Changing stroke rehab and research worldwide now.Time is Brain! trillions and trillions of neurons that DIE each day because there are NO effective hyperacute therapies besides tPA(only 12% effective). I have 523 posts on hyperacute therapy, enough for researchers to spend decades proving them out. These are my personal ideas and blog on stroke rehabilitation and stroke research. Do not attempt any of these without checking with your medical provider. Unless you join me in agitating, when you need these therapies they won't be there.

What this blog is for:

My blog is not to help survivors recover, it is to have the 10 million yearly stroke survivors light fires underneath their doctors, stroke hospitals and stroke researchers to get stroke solved. 100% recovery. The stroke medical world is completely failing at that goal, they don't even have it as a goal. Shortly after getting out of the hospital and getting NO information on the process or protocols of stroke rehabilitation and recovery I started searching on the internet and found that no other survivor received useful information. This is an attempt to cover all stroke rehabilitation information that should be readily available to survivors so they can talk with informed knowledge to their medical staff. It lays out what needs to be done to get stroke survivors closer to 100% recovery. It's quite disgusting that this information is not available from every stroke association and doctors group.

Saturday, January 23, 2016

Can anxiety damage the brain?

Is your doctor even testing your anxiety? Or treating it?  Your doctor has probably massively increased your anxiety by not giving you any information on how well you will recover. Because they will spout off the fuckingly stupid statement, 'All strokes are different, all stroke recoveries are different'. My doctor totally sidestepped this problem because he didn't bother to tell me I had a stroke or any prognosis on recovery, he told me I had a CVA, I had to ask what that was.

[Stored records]
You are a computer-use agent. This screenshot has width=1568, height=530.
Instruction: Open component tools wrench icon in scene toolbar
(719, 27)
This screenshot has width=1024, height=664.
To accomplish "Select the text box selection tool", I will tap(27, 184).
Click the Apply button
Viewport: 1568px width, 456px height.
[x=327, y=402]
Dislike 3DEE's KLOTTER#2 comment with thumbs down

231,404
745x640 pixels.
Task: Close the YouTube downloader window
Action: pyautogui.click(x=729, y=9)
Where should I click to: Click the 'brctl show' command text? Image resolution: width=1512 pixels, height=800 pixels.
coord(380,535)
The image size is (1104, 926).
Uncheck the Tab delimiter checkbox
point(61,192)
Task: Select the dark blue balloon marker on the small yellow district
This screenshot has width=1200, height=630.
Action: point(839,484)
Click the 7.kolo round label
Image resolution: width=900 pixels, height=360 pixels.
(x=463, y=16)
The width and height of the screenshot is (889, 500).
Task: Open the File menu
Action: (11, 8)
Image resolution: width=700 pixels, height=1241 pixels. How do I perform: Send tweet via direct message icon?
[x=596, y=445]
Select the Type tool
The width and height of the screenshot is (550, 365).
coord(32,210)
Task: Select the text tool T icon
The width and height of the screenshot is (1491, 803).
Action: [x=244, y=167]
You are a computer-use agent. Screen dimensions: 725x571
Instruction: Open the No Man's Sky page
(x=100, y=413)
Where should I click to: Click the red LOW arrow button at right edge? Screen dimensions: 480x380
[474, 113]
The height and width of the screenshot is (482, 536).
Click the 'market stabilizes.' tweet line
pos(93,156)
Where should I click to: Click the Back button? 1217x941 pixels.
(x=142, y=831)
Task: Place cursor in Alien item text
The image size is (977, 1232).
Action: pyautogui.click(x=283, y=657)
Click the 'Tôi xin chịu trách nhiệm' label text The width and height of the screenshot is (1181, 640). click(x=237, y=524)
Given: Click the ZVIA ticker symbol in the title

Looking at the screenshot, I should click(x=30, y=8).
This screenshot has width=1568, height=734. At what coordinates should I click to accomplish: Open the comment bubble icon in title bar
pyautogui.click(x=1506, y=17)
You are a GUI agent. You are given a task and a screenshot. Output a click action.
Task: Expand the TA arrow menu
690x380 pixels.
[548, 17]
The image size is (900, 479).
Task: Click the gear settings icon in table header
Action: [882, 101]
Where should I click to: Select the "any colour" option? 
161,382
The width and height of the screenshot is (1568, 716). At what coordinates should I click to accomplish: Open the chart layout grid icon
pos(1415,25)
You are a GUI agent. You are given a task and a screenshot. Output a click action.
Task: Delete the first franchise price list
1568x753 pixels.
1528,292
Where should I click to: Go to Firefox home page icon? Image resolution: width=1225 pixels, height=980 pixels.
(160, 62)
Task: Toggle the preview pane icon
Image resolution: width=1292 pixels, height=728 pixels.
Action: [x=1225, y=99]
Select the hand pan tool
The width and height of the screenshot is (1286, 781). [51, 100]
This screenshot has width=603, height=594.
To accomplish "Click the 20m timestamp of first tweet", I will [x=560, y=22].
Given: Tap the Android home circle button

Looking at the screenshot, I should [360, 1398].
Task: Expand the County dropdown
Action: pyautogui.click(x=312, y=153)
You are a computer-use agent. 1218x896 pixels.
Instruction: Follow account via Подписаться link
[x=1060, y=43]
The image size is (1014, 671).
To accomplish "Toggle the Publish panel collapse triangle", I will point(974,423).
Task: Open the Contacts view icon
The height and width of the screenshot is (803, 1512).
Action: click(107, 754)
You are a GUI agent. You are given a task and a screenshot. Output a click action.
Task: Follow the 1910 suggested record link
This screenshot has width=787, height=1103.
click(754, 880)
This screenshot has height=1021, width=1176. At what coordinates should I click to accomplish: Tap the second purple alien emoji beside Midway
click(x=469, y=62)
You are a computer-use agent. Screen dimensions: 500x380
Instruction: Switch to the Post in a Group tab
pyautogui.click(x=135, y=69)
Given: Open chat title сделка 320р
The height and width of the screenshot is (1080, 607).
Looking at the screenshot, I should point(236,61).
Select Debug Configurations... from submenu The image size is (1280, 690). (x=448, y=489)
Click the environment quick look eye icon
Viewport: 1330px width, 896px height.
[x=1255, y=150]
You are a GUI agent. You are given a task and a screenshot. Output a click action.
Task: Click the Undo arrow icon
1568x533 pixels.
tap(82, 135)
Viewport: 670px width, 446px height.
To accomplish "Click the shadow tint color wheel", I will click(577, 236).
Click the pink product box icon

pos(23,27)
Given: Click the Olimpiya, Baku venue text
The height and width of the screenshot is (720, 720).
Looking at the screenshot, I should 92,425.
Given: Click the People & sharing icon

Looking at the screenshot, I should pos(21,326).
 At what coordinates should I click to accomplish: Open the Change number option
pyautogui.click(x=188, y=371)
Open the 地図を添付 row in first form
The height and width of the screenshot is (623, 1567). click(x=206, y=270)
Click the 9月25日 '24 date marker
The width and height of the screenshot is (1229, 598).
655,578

• **Task**: Resume the stroke blog post after its last sentence. The entries stand apart from the stroke blog post and aren't part of it.

• **Answer space**:
http://www.ncbi.nlm.nih.gov/pubmed/26651008

Abstract

PURPOSE OF REVIEW:

Stress exacerbates mental illnesses such as depression but also appears to increase risk of dementia, suggesting a common mechanism for development of stress-induced affective and cognitive impairment. The purpose of this review is to address the question of whether anxiety 'damages' the brain, and to identify potential mechanisms for the link between stress and neuropsychiatric illness.

RECENT FINDINGS:

Anxiety disorders are associated with alterations in fear neurocircuitry such that 'bottom-up' processes in the amygdala which respond to threat are exaggerated, and regulation of these processes by the prefrontal cortex (PFC) and hippocampus is impaired. Chronic stress exposure similarly alters fear neurocircuitry by enhancing amygdalar functioning while causing structural degeneration in the PFC and hippocampus thereby inhibiting PFC/hippocampus control over the stress response. Pharmacological (e.g., antidepressant medications) and nonpharmacological interventions (cognitive-behavioral therapy, exercise) may reverse stress-induced damage in the brain.

SUMMARY:

Pathological anxiety and chronic stress lead to structural degeneration and impaired functioning of the hippocampus and the PFC, which may account for the increased risk of developing neuropsychiatric disorders, including depression and dementia. Longitudinal studies are needed to determine whether reversal of stress-induced brain changes by interventions such as cognitive-behavioral therapy can reduce risk of neuropsychiatric illness.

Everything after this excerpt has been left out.